I would agree that the problem is most probably with encoding.
For instance, such problem seems to appear on nasa.gov website only on topic pages related to American-Russian space collaboration (which suggests that it is due to cyrillic characters in webpages content).
I solved the problem by using deprecated Relenium
where RSelenium
fails. To make Relenium
run smoothly on Ubuntu 16.04
I had to install Firefox 25.0
and configure it in a way to prevent any updates. The other issue during set up was to properly install rJava
, which can fail due to lack of environment variables with proper paths to Java libraries.
System configuration is as follows:
R version 3.3.1 (2016-06-21)
Platform: x86_64-pc-linux-gnu (64-bit)
Running under: Ubuntu 16.04.1 LTS
relenium_0.3.0; seleniumJars_2.41.0; rJava_0.9-8; RSelenium_1.3.5
Below is an example of a page that can be scraped with Relenium but not with release version of RSelenium:
link = "http://www.nasa.gov/mission_pages/station/expeditions/expedition14/index.html"

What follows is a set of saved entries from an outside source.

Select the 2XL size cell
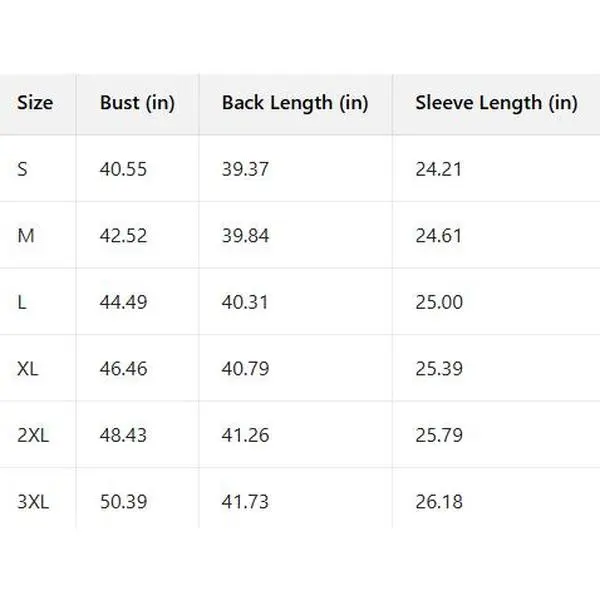600x600 pixels. (x=32, y=435)
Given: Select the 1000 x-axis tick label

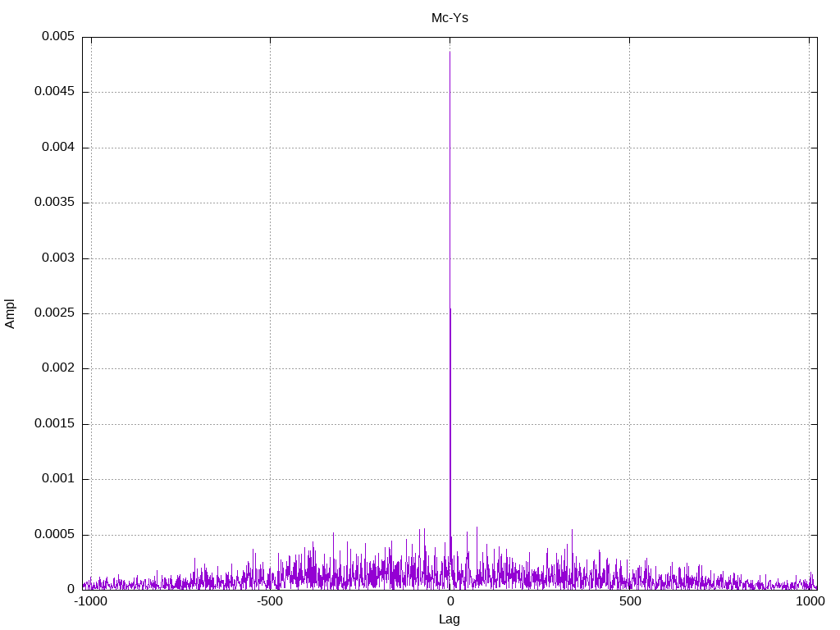Looking at the screenshot, I should [809, 602].
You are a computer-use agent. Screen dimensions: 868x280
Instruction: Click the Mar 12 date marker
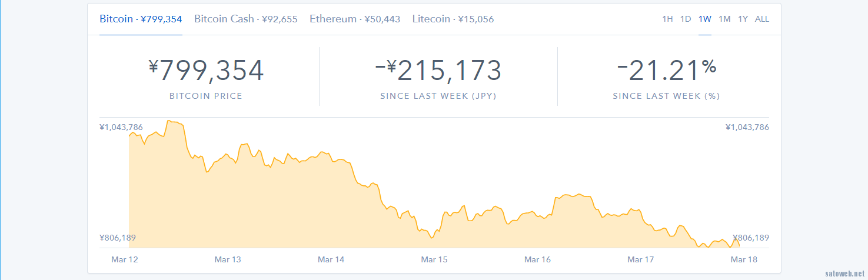[x=125, y=259]
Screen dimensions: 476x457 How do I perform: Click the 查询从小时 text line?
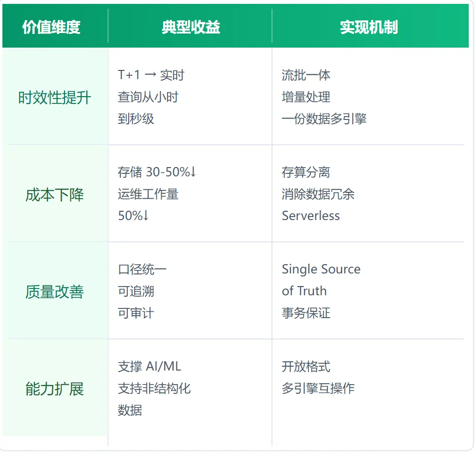(x=148, y=97)
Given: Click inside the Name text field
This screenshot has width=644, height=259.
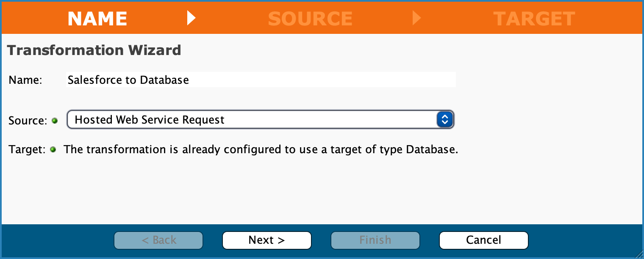Looking at the screenshot, I should point(261,80).
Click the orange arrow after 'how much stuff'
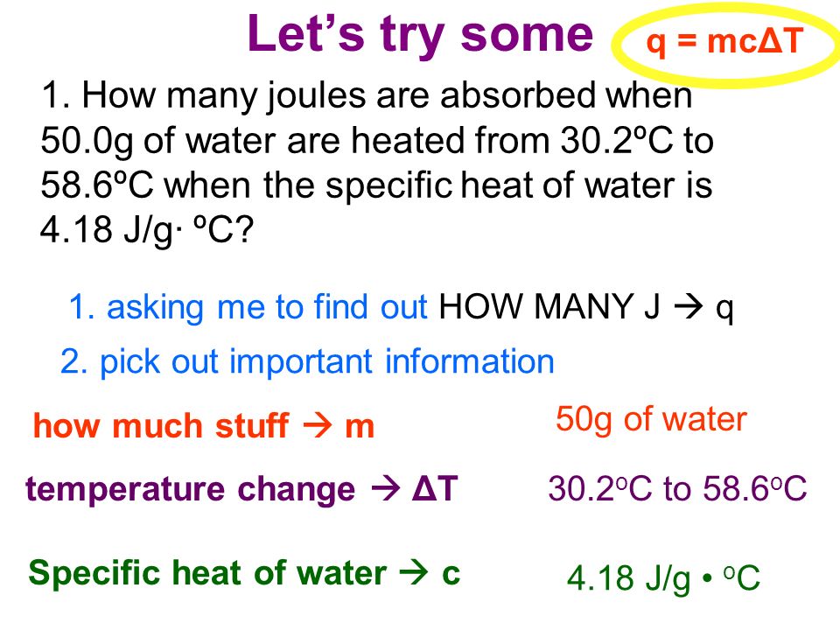Screen dimensions: 840x630 [318, 426]
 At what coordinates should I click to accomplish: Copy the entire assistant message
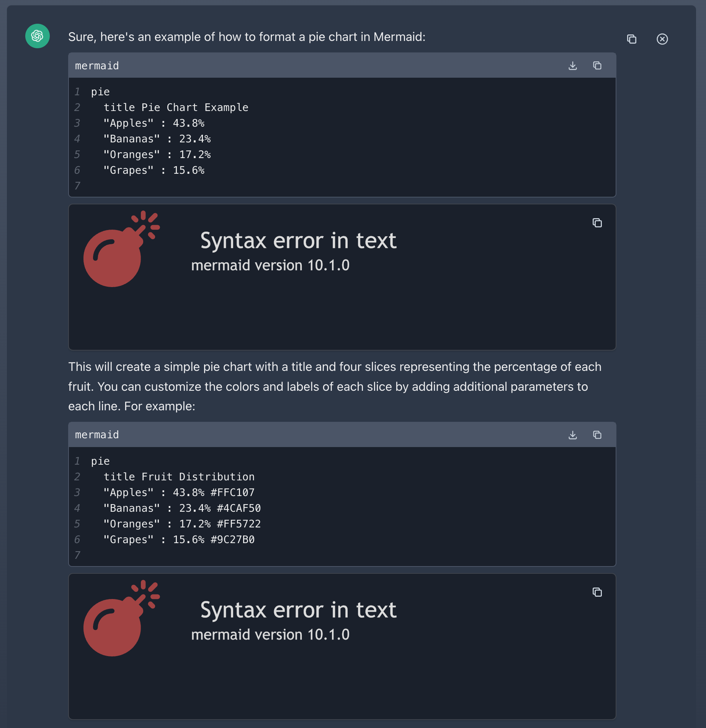tap(632, 39)
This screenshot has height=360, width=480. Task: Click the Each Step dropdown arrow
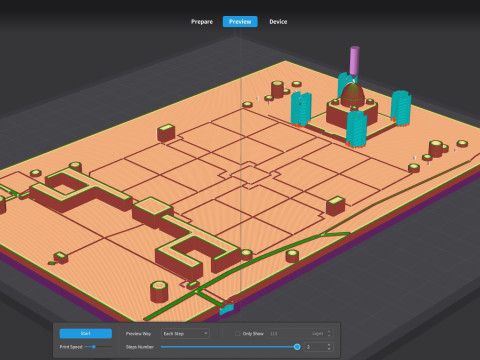pyautogui.click(x=206, y=333)
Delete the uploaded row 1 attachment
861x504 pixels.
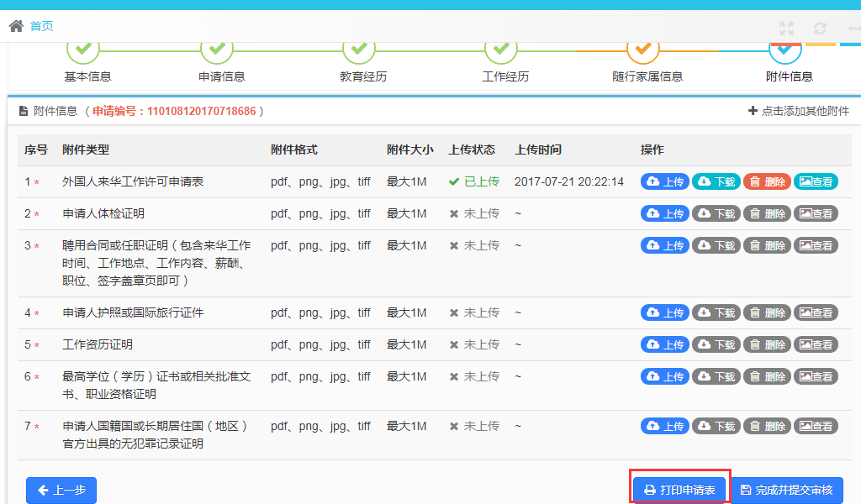pyautogui.click(x=767, y=181)
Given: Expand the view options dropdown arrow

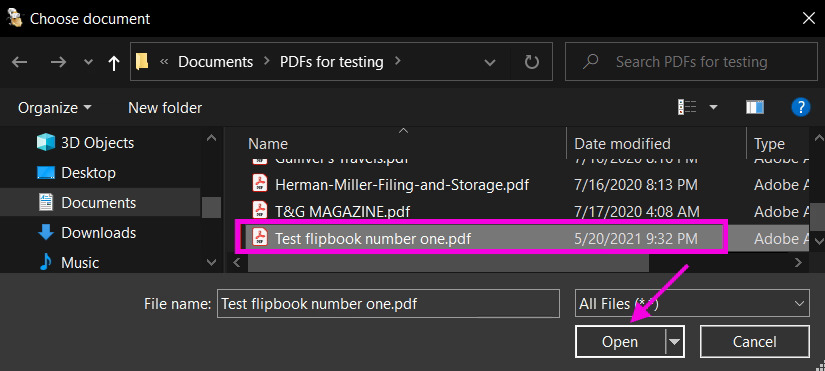Looking at the screenshot, I should coord(713,107).
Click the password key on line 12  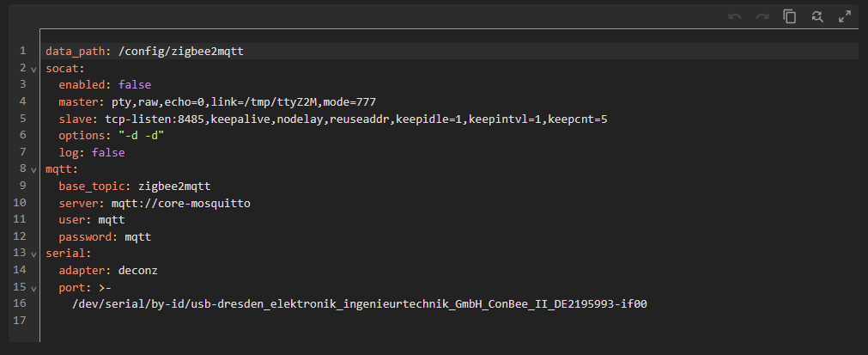click(x=88, y=236)
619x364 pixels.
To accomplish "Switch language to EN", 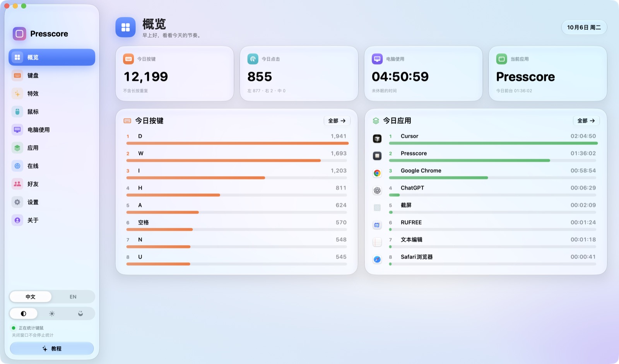I will pos(73,297).
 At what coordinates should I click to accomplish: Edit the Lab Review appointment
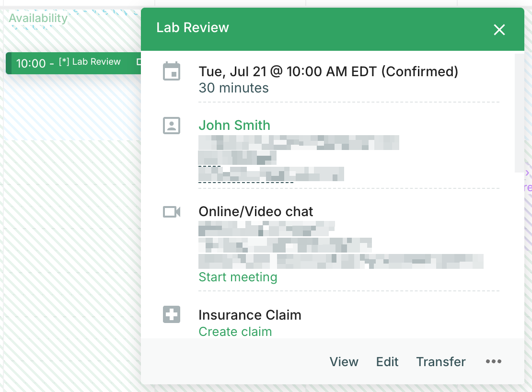coord(387,362)
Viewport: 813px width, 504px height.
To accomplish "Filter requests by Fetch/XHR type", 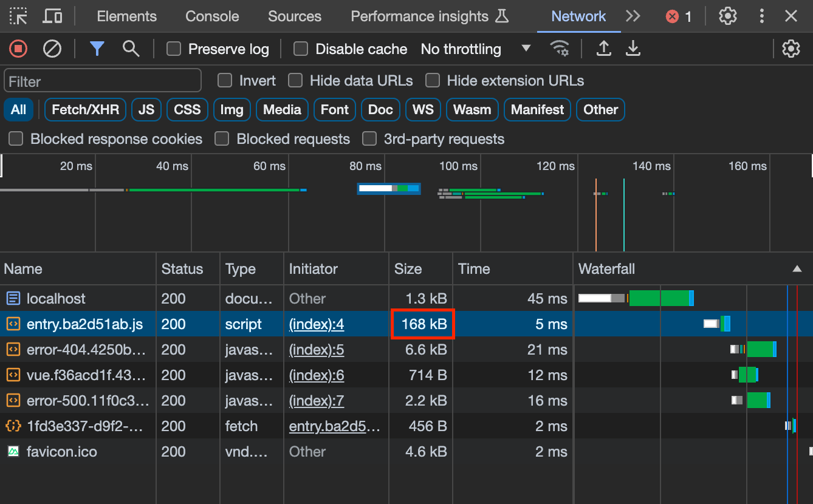I will pyautogui.click(x=85, y=110).
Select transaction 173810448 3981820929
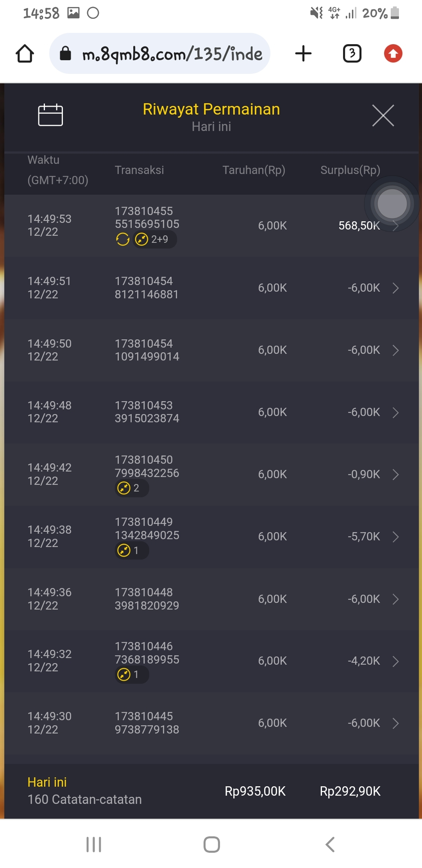Screen dimensions: 422x868 coord(147,599)
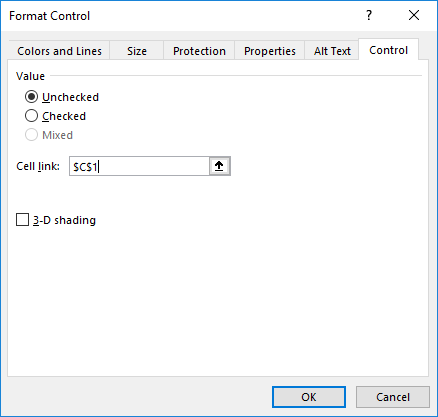This screenshot has width=438, height=417.
Task: Click the Value group heading
Action: click(x=30, y=76)
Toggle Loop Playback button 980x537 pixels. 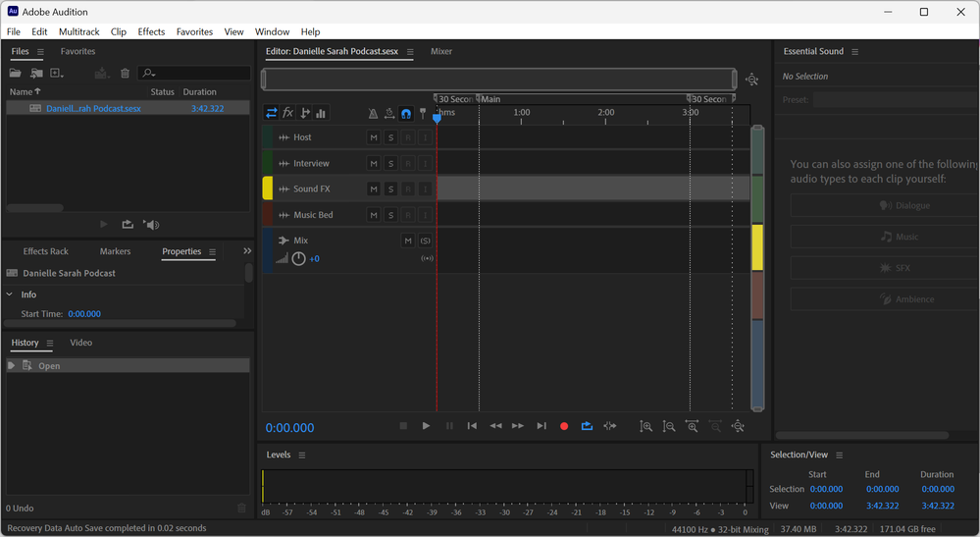(x=587, y=426)
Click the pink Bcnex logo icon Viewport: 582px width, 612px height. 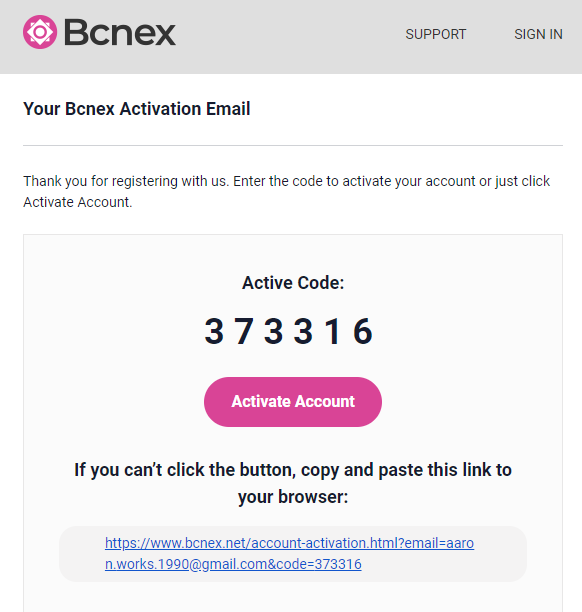tap(40, 32)
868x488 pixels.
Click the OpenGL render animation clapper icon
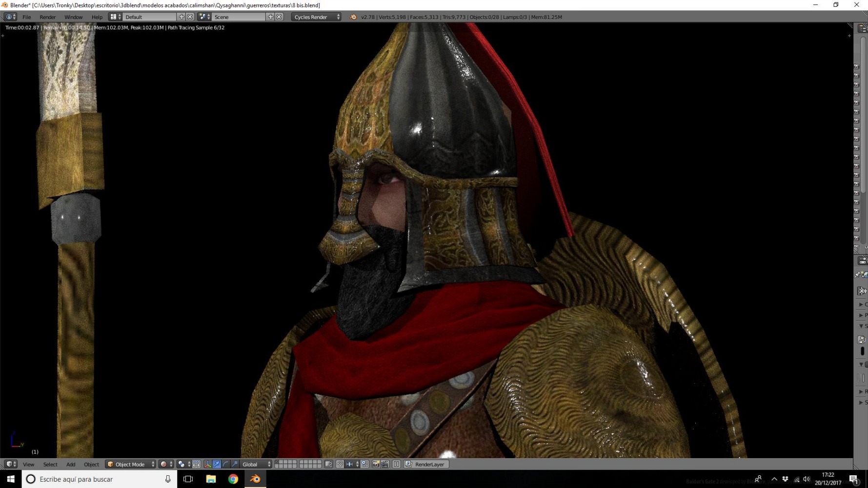tap(385, 464)
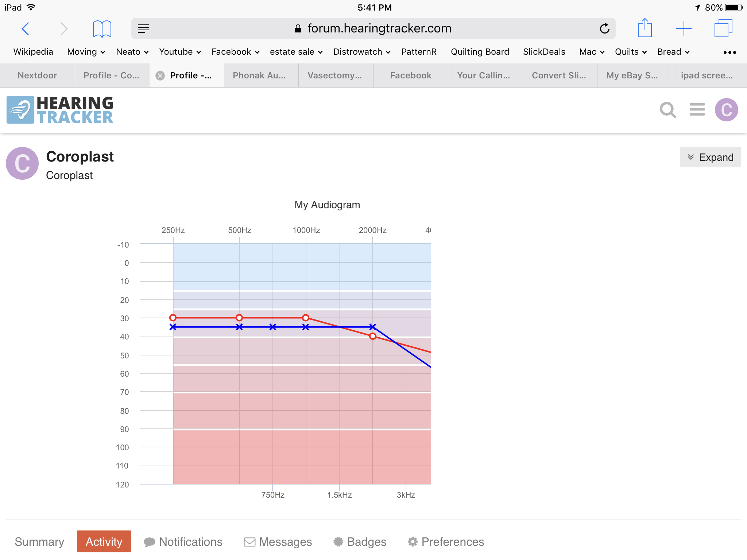
Task: Tap the forum.hearingtracker.com address field
Action: pos(373,28)
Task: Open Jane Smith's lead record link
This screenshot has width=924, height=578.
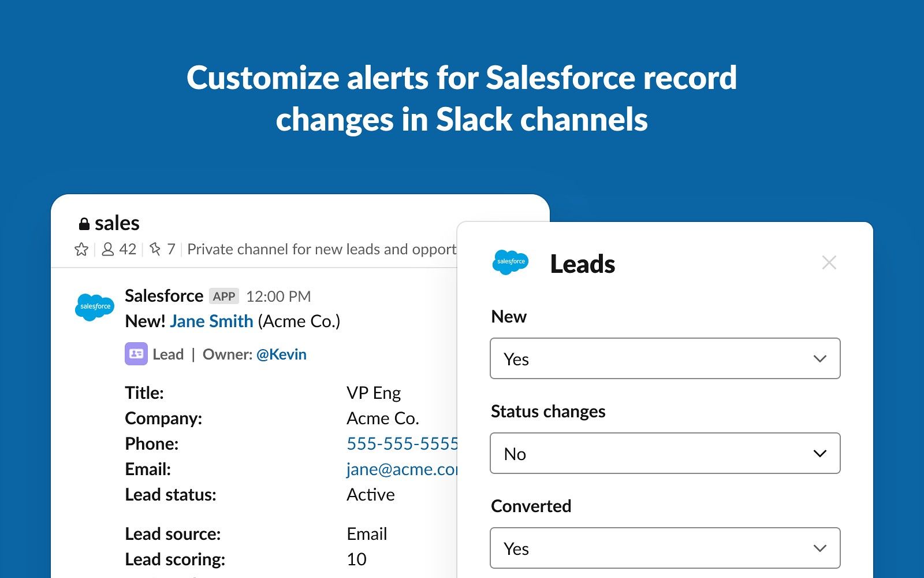Action: click(x=211, y=321)
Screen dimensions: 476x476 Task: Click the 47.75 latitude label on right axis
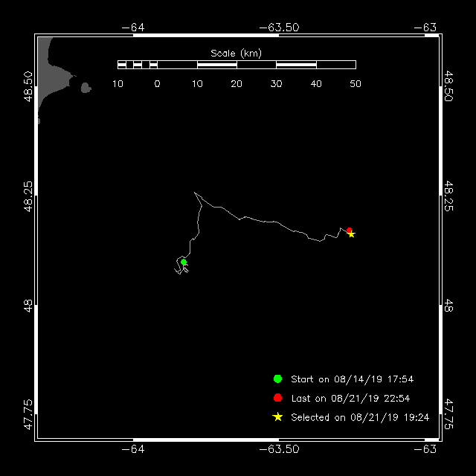click(x=448, y=414)
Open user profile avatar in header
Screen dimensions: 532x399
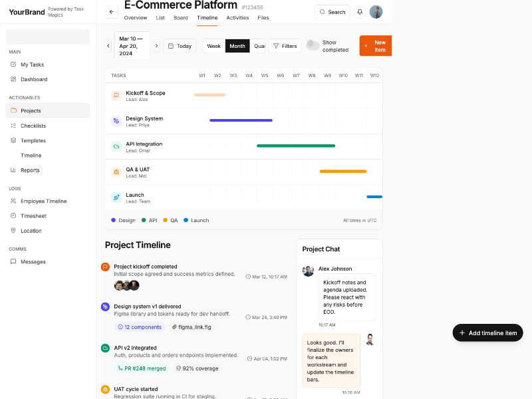pyautogui.click(x=376, y=12)
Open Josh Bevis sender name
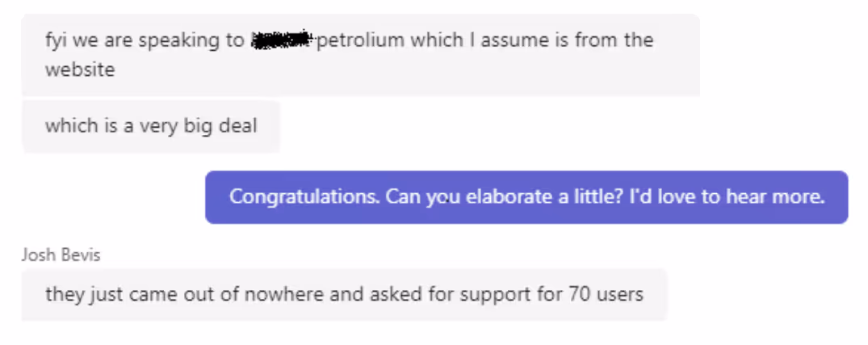The image size is (868, 345). 62,255
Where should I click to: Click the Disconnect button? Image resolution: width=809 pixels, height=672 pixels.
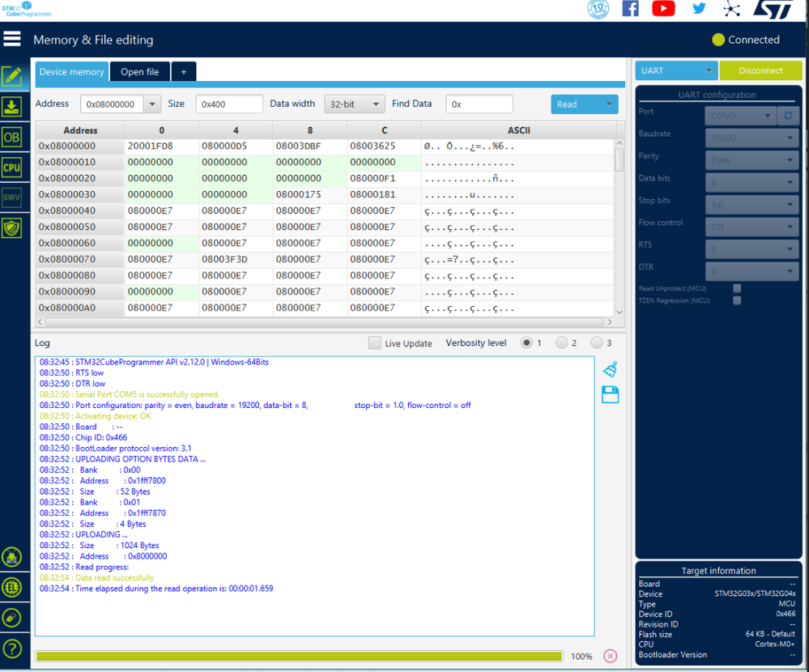click(x=760, y=70)
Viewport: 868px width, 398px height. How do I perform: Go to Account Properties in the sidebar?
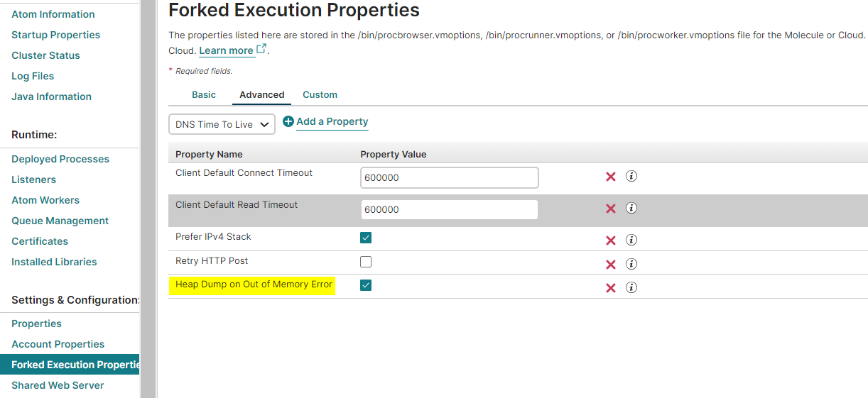(58, 344)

RSelenium solution fails (with Firefox of version either 34.0.5
, or 25.0
, no matter):
startServer()
remDr <- remoteDriver()
remDr$open()
remDr$navigate(link)
doc = unlist(remDr$getPageSource())
Result: "Error in fromJSON(content, handler, default.size, depth, allowComments, :
invalid JSON input"
While Relenium is ok with it:
relenium_browser <- firefoxClass$new()
relenium_browser$get(link)
doc = unlist(relenium_browser$getPageSource())
doc = read_html(doc)